2013年11月22日金曜日

専門家はウソをつく


 勝間和代さんの新著「専門家はウソをつく」。矯正専門医の私としてはタイトルにぎょっとなり、早速、紀伊国屋書店で購入して速読しました。勝間さんの本は、要点がきっちりと書かれていますので、読みやすく、速読できます。これまでも数冊読んでいます。

 結論から言えば、タイトルは著者も述べているように、商品として読者の注目を与えるためのもので、内容はそれほど過激なものではありません。専門家といえでも、何でも信用するな、よく考えて選択しろというものでした。確かにあらゆる分野に専門家がおり、これだけ情報が氾濫すると、選択する思考が停止し、安易に専門家という言葉に信用してしまう傾向があります。医者、歯科医でも専門医というシステムがあるため、その名称に信用してしまうわけです。著書にもあるように、専門家というのは、その分野に長けた人のことを言い、裏返せばそれ以外のことはあまり知らないということになります。同じことは医療の分野でも自分の専門以外はまり知らないというのが欠点でもあります。私は矯正専門医ですので、矯正の分野では他の歯科医よりは経験も知識もありますが、逆に一般歯科の治療は全くしていませんので、経験はありません。それで知識だけでもと、できるだけ一般歯科の雑誌、講演会にでるようにしていますが、いかんせん実践が全くなく、耳年増の状態であるのは事実でしょう。

 著者は、「信頼性の高い専門家を見抜くための9か条」として、
「1.詳しくない分野は、複数の詳しい人、およびネットに必ず当たること」。これは矯正治療をする場合もあてはまります。できれば矯正専門医院を何カ所か訪ねて意見を聞くべきです。ネットは派手な宣伝をしている医院が目につくので(上位検索やレビュを操作しています)、あまり参考にしない方がよいでしょう。
「2.専門医の実績を経歴ではなく、エビデンス、信頼できる他者評価で把握すること」これについては、経済学者と医者、歯医者とは違うと思います。少なくとも学会が専門医と認定するためには、数年間の専門教育を求めます。経歴で、専門分野での職歴、資格が全くない場合は、素人と考えてもいいと思います。
「3.専門家のアドバイスの裏をとる癖をつけること」あまり過激な宣伝をしている治療法は、インターネットなどで詳しく調べると、その失敗が多く載っています。矯正治療でいえば、非抜歯治療がそれに当たります。「早い、安い、歯を抜かない」と宣伝し、かなりひどい治療をしているところがありますが、どうも患者さんは多いようです。
「4.過剰な自信を持っている専門家は警戒すること」カナダの有名な医師、ウイリアム・オスラーの言葉に「medicine is a science of uncertainly and an art of probability 」というのがあります。
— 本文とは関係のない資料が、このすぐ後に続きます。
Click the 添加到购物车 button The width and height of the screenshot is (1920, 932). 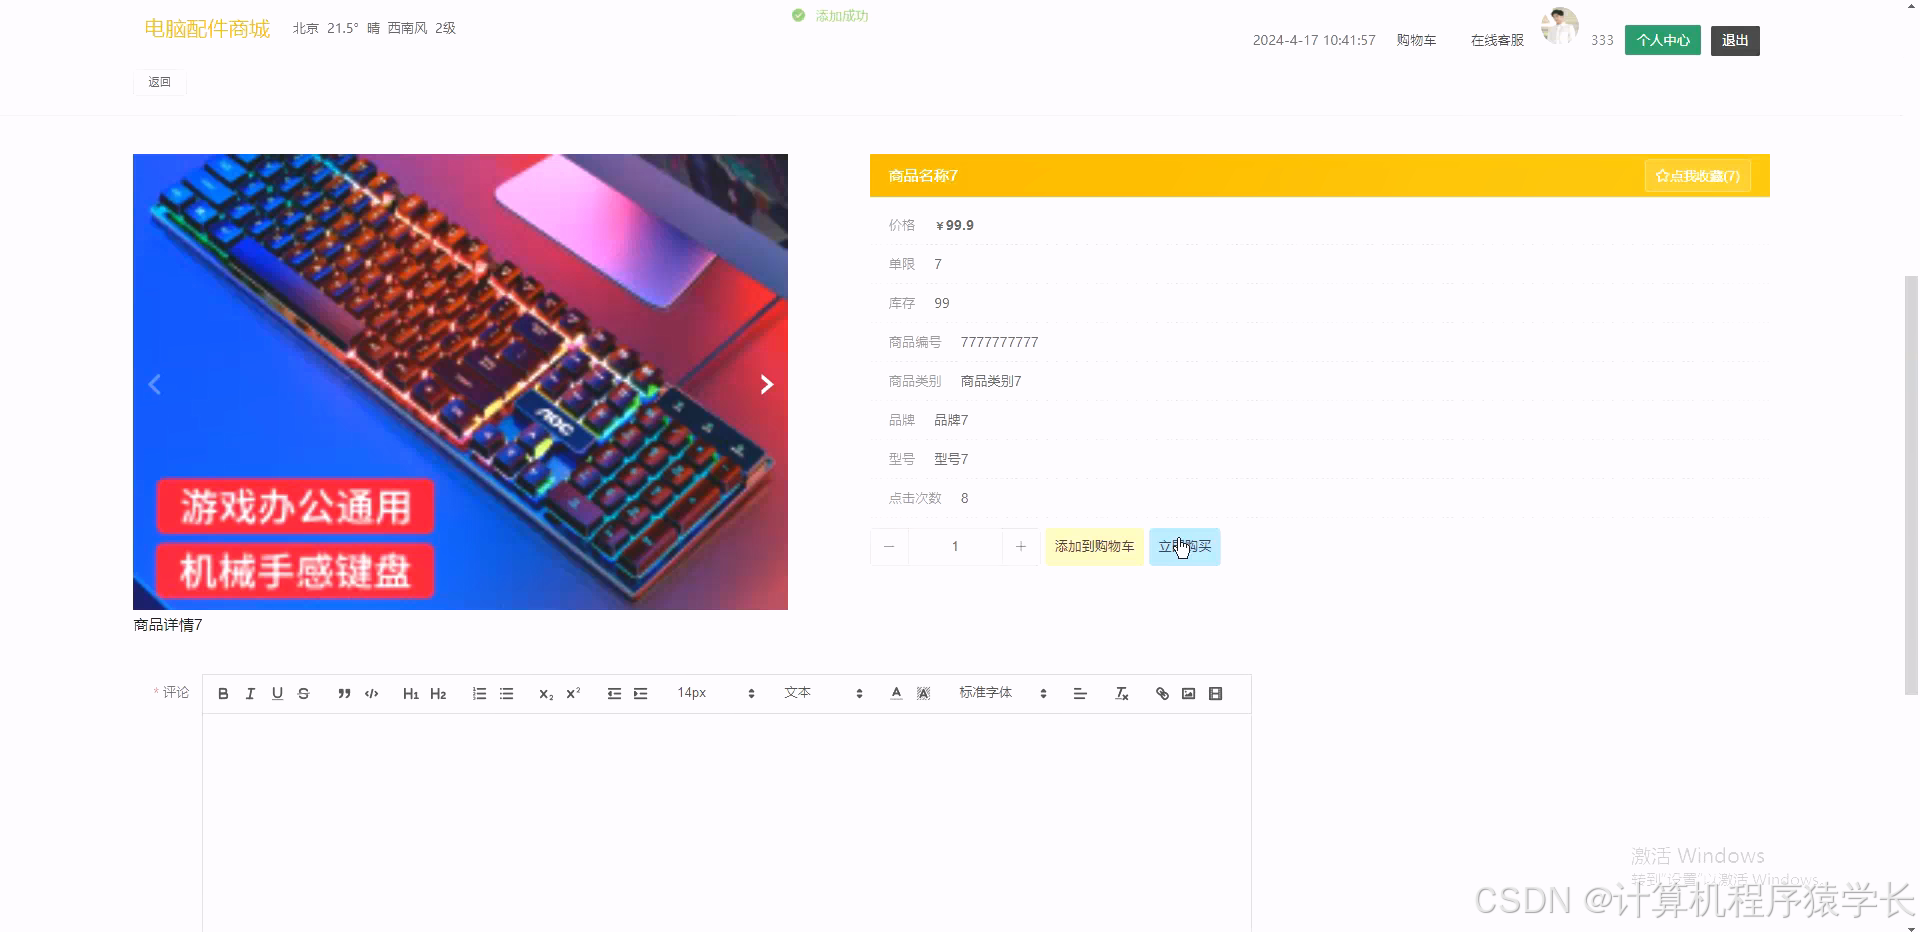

医療における科学というのは、例を挙げると胃潰瘍の原因がピロリ菌と判明した途端、それまでの考え、治療法が一気に変わるようなuncertainlyなものなのです。これは多くの医師は知っていますし、そのために学会が雑誌などで新しい研究、理論を学ぶのです。過剰な自信はありえません。

「7.相手の専門性に市場性があるかどうかを確かめる」患者さんが多い、それも長年そういう状態が続いているところはそれなりの評価があるのでしょう。
「8.どんな専門分野でも、少なくとも3人の専門家にアプローチせよ」1と同じになりますが、医療法で広告制限がありますので、自分のところの症例をインターネット上で紹介するのは禁じられています(これを全く無視しているところも多いのですが)。できれば自分と同じような症例の治療結果を見せてもらったらいいと思います。
「9.誰を信じるかは、最後は自己責任、それが失敗しても、学びとすること」

といっても自分がガンになったとすると、どこで治療するかは悩むところです。6条にいうように、できるだけ複数の先生の意見を聞きたいところですし、セカンドオピニオンにも容易に応じてくれて、検査資料なども、気楽に貸してくれればいいと思います。矯正専門医はおそらく気楽に応じてくれると思いますが、一般歯科医では矯正歯科医にセカンドオピニオンをしてもらうので資料を貸してくれというと、抵抗されるでしょうし、肝心の資料もとっていないところもあります。また転医は転医先に自分の症例をさらけ出すことを意味しますので、きちんとした診療をしている自負がないといやがります。費用の清算なども含めて確認しましょう。